North Korea has been the subject of a series of US and international sanctions over Pyongyang’s development of nuclear weapons and missile tests.

A generous move ahead of China talks?

Analysis by Chris Buckler, BBC News, Washington

It’s called the Trump administration for a reason…

The president’s advisers might carefully craft policy and give the reasons for actions in detail, but once again Donald Trump has shown that what matters is what he thinks…

On the face of it this does look like a pretty explicit attempt to reach out to Kim Jong-un, following the two leaders’ recent failed summit.

In emphasising how much Mr Trump “likes” Mr Kim, the White House statement appears designed to rekindle their relationship amid concerns about Pyongyang’s plans for North Korea’s nuclear programme.

But it is easy to argue that it also lessens the authority of those in Team Trump.

National Security Adviser John Bolton had used these latest sanctions as a warning shot to all that they couldn’t ignore the actions of the international community…

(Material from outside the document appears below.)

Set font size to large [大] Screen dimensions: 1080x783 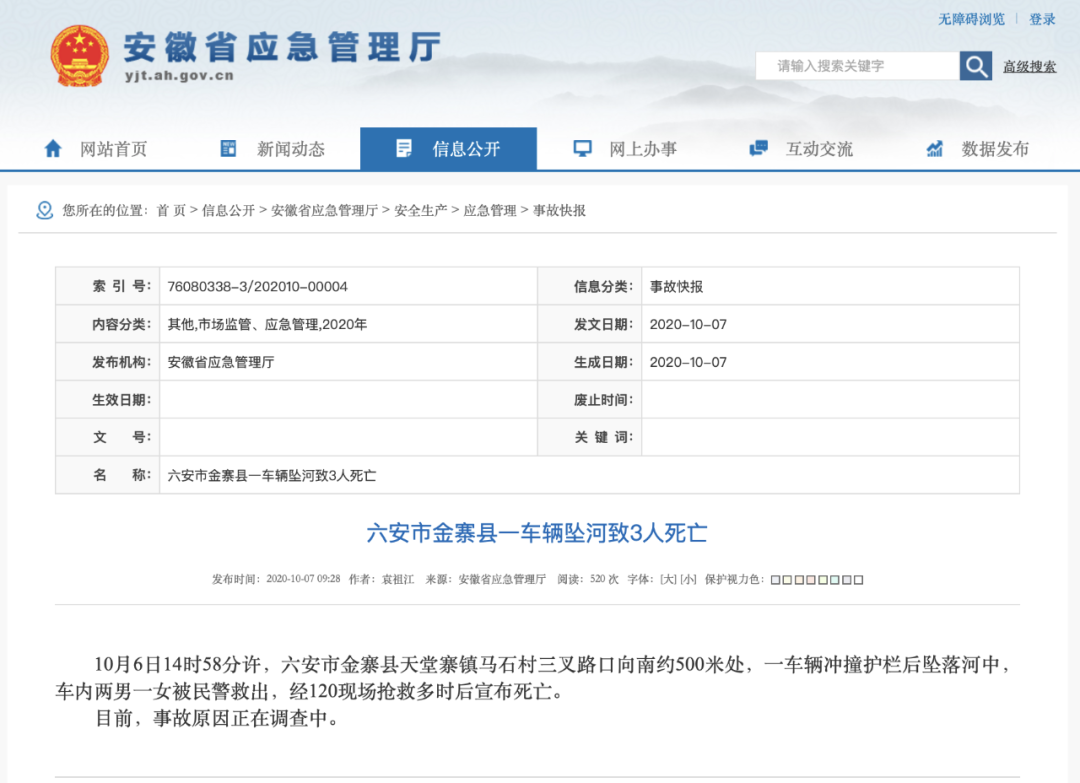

Only to be told 24 hours later by his president that in some cases they can.

The additional measures had been taken against two Chinese shipping firms, and US Treasury Secretary Steve Mnuchin is expected to travel to Beijing for crucial trade talks next week.

Perhaps China will see this as a generous move ahead of those discussions.

Or maybe it will be taken as evidence that in this White House a deal only really matters when it has been agreed with the president himself.